DATA PROVIDED:

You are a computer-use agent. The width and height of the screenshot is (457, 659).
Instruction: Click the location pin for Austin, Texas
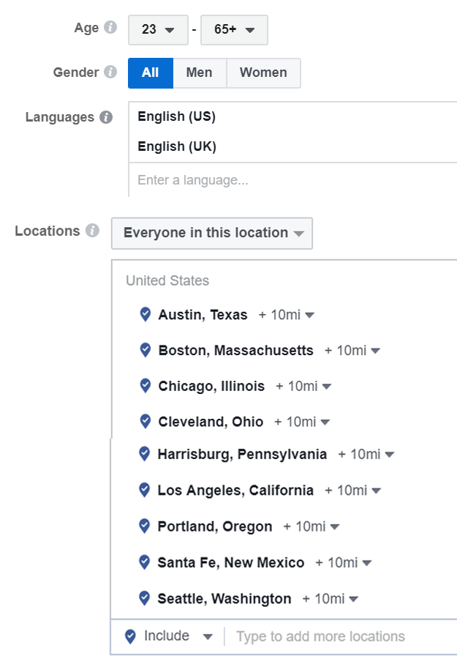[x=146, y=314]
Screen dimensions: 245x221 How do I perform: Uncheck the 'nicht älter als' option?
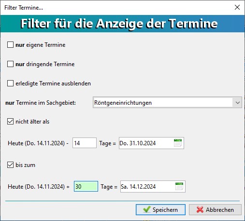10,122
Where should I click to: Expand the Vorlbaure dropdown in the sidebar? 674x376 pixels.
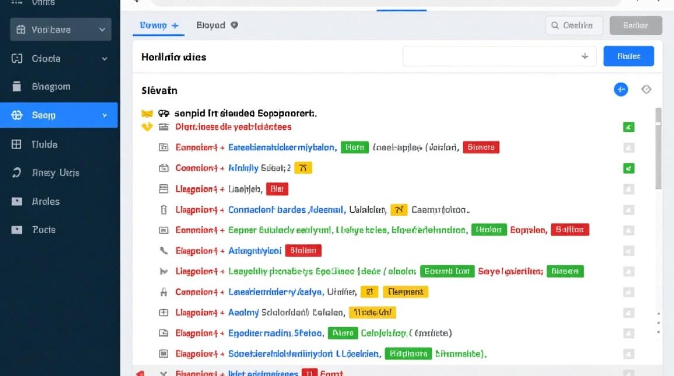[102, 30]
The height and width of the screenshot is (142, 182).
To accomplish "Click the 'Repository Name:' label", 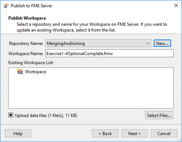I will click(26, 43).
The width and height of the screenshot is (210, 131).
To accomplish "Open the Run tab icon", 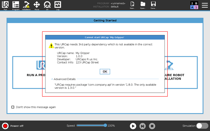I will click(5, 5).
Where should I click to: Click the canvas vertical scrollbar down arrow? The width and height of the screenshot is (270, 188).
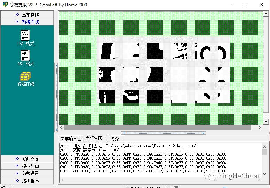click(266, 122)
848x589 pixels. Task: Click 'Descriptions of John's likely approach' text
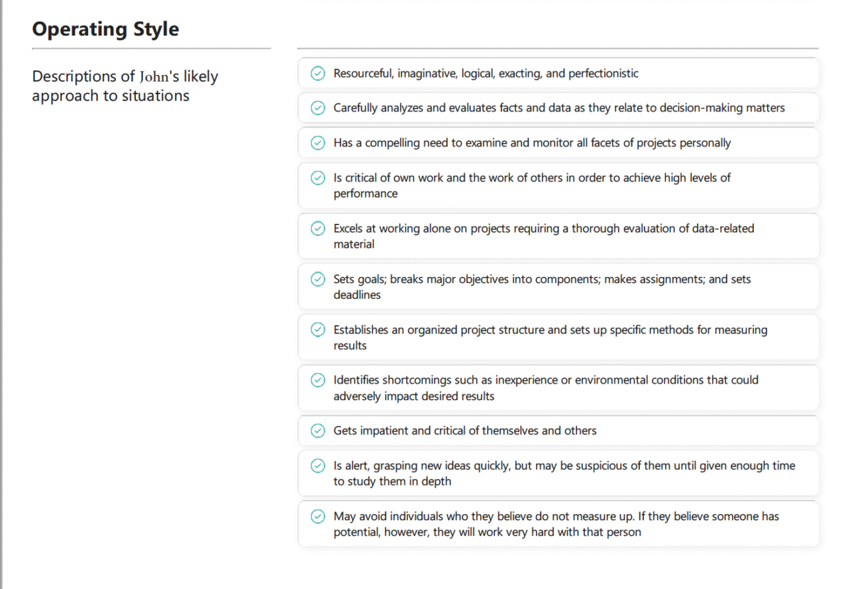click(x=125, y=86)
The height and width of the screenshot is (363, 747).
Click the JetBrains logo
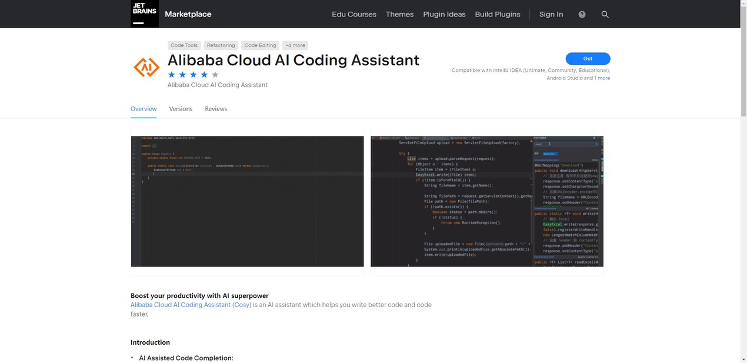pos(144,14)
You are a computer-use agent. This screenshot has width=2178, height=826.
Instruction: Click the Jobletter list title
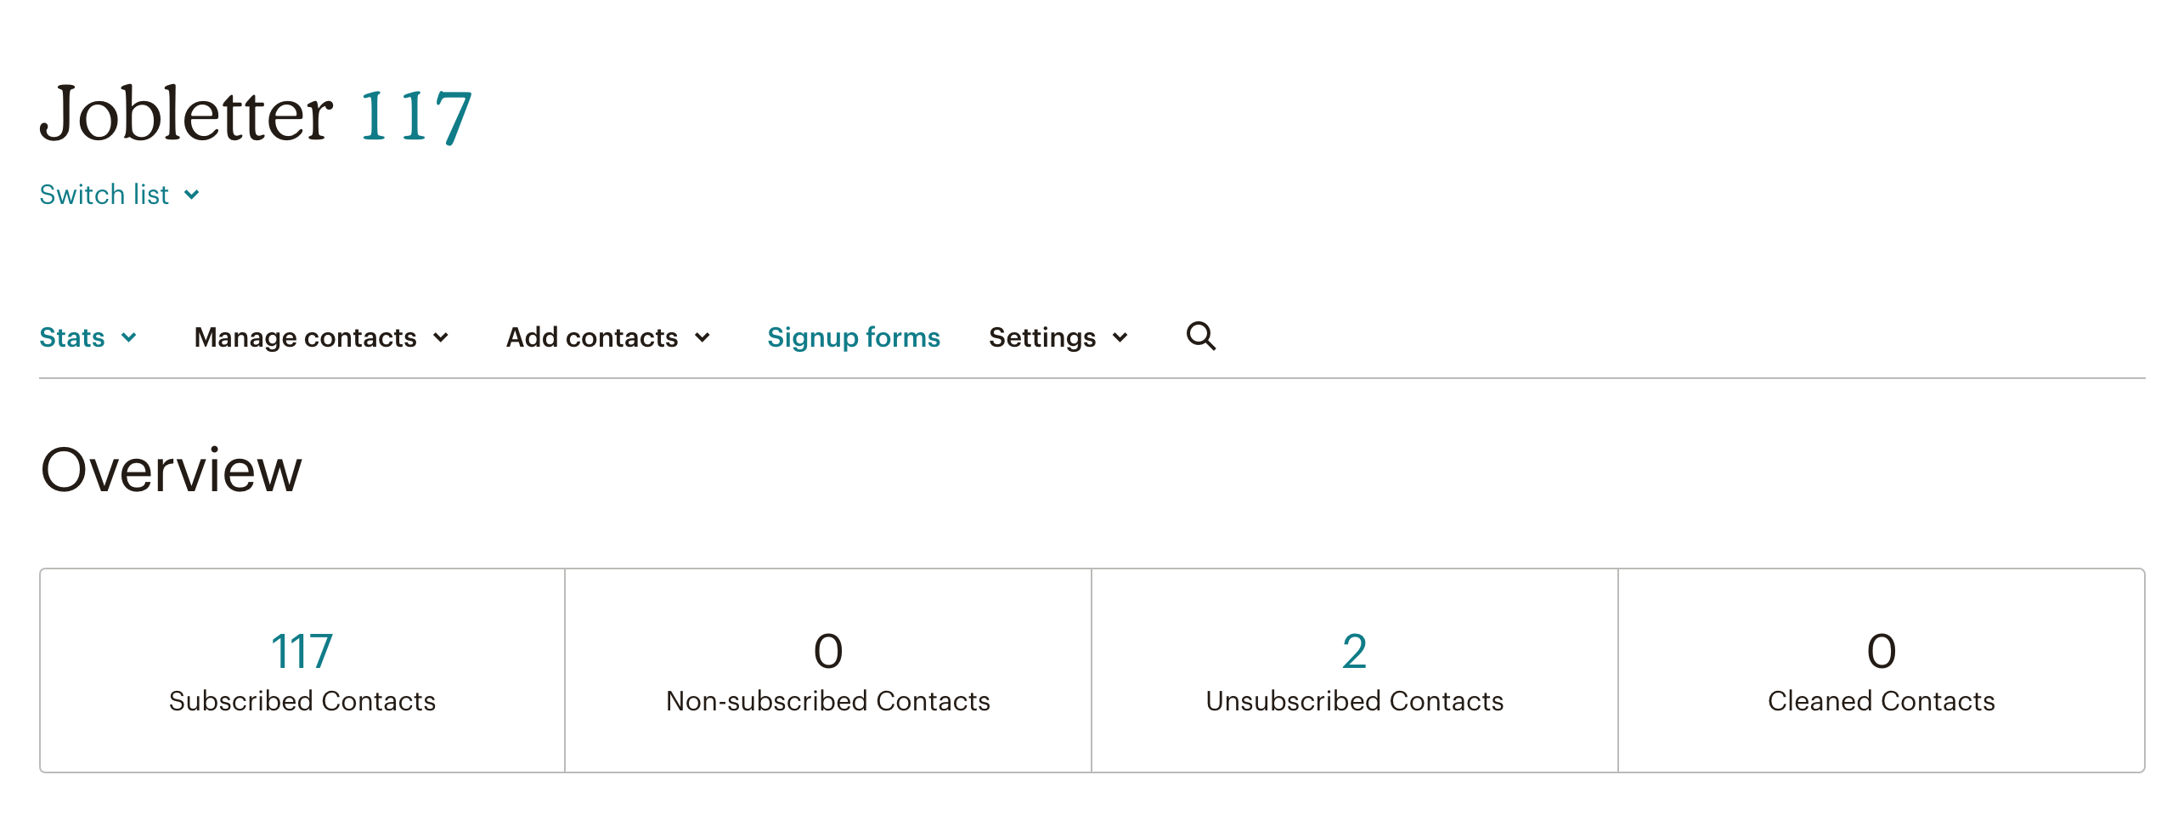(x=187, y=114)

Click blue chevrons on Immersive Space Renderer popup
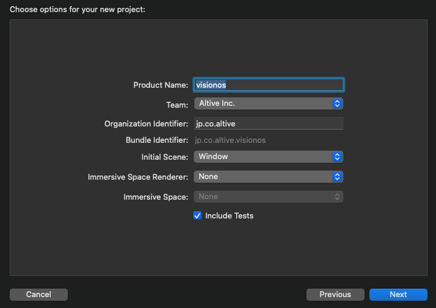tap(337, 177)
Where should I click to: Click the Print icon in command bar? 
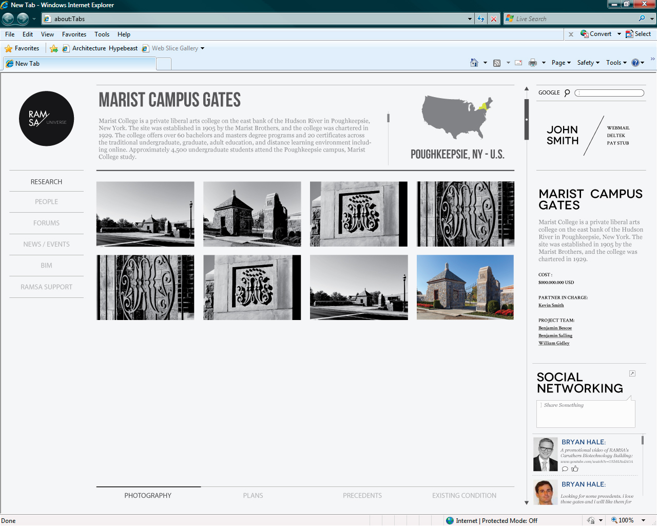point(533,63)
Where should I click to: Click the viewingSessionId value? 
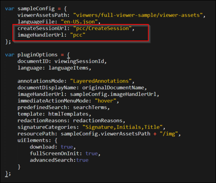79,61
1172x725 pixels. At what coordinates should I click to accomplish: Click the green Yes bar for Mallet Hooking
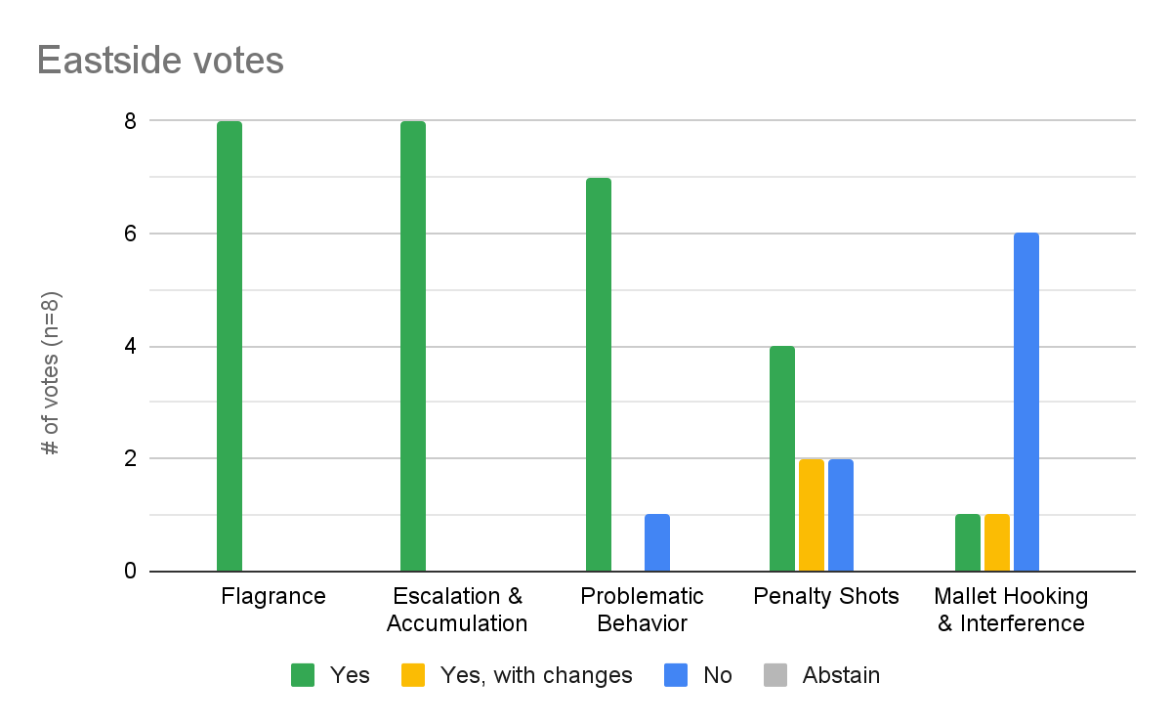[967, 543]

PROBLEM DESCRIPTION:
The word "computer" is the filter: copy every line of the listing above that contains it.

WRITTEN ANSWER:
You are a computer-use agent. The width and height of the screenshot is (457, 659).
You are a computer-use agent. This screenshot has width=2178, height=826.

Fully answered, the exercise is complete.